### DIRECTIONS
Compute how many lines in the records below contain the string "will" and give that number without other output.
(MATERIAL FOR THIS TASK Opens)
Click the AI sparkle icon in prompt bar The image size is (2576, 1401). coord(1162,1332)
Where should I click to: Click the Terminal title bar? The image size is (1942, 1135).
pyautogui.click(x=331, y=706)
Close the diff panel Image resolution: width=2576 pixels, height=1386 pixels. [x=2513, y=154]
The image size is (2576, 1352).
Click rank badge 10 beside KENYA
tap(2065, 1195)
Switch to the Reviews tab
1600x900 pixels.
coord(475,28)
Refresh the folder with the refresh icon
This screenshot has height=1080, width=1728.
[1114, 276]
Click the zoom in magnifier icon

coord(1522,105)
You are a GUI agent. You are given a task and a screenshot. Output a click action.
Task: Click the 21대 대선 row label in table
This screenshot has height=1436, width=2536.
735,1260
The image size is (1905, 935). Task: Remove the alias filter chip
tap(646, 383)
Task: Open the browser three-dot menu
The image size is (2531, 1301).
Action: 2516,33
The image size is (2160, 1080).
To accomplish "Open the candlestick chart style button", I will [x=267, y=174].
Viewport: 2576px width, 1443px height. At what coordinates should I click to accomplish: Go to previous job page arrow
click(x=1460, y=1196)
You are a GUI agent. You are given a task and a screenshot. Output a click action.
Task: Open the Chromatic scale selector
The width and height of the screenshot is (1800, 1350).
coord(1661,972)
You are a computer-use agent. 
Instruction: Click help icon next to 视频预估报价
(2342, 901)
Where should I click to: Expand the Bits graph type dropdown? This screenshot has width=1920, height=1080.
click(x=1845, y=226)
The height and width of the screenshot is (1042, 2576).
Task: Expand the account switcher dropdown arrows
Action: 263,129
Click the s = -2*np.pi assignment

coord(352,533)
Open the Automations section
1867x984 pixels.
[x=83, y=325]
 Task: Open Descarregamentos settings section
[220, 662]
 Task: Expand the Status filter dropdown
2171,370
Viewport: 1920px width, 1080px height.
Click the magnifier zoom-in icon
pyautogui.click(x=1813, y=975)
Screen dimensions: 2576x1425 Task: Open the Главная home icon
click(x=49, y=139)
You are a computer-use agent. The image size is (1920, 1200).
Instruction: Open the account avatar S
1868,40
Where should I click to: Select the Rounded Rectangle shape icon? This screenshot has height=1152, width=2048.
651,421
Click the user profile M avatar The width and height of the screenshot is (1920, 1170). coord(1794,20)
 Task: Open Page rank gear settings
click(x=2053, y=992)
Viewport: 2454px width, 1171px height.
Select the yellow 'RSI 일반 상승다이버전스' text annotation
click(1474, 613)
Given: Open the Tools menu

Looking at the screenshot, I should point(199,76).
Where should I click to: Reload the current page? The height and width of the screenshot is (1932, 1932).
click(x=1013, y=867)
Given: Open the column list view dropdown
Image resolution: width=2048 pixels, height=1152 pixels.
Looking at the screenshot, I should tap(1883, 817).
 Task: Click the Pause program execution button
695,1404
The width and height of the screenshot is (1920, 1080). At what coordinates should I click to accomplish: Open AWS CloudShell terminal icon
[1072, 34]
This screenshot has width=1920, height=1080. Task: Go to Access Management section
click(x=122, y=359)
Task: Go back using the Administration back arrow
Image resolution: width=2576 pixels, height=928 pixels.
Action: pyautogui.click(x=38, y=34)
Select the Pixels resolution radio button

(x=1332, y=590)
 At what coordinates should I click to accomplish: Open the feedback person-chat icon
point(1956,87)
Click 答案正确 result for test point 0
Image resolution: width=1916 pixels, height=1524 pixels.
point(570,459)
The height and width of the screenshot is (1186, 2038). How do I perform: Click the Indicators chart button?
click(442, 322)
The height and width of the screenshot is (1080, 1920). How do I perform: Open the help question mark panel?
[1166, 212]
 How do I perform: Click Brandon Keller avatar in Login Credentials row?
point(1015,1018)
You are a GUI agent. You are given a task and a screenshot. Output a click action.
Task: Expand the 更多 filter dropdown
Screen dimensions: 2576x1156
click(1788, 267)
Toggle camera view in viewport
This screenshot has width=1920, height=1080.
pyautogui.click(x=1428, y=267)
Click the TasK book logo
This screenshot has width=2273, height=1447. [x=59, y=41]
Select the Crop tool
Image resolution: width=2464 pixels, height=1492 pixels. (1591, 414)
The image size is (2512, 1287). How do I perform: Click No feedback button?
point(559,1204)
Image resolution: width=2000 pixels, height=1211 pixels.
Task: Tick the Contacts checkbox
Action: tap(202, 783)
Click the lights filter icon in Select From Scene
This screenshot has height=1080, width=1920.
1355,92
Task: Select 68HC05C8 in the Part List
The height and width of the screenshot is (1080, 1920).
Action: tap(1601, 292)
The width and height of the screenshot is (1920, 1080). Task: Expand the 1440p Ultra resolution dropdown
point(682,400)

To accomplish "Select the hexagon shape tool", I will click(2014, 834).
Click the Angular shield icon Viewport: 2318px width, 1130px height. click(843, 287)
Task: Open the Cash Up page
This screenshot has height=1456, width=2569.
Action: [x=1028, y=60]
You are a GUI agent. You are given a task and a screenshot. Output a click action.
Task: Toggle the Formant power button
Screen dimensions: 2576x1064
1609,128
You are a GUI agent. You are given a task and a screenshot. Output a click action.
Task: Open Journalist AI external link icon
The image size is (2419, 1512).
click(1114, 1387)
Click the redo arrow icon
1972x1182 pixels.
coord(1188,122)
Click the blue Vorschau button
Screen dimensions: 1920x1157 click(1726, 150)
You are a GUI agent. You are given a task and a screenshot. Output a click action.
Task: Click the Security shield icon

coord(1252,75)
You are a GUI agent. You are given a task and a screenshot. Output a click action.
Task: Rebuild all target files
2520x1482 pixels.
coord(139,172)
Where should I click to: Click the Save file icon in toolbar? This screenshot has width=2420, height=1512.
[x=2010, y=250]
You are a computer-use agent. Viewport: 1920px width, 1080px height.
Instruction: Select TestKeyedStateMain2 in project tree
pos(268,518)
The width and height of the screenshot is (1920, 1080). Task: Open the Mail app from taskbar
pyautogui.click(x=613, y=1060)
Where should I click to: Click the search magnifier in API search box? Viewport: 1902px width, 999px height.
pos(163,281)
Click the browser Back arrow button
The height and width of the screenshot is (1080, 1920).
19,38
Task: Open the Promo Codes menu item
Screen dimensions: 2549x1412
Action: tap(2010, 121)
(MATERIAL FOR THIS TASK Closes)
### SOLUTION
2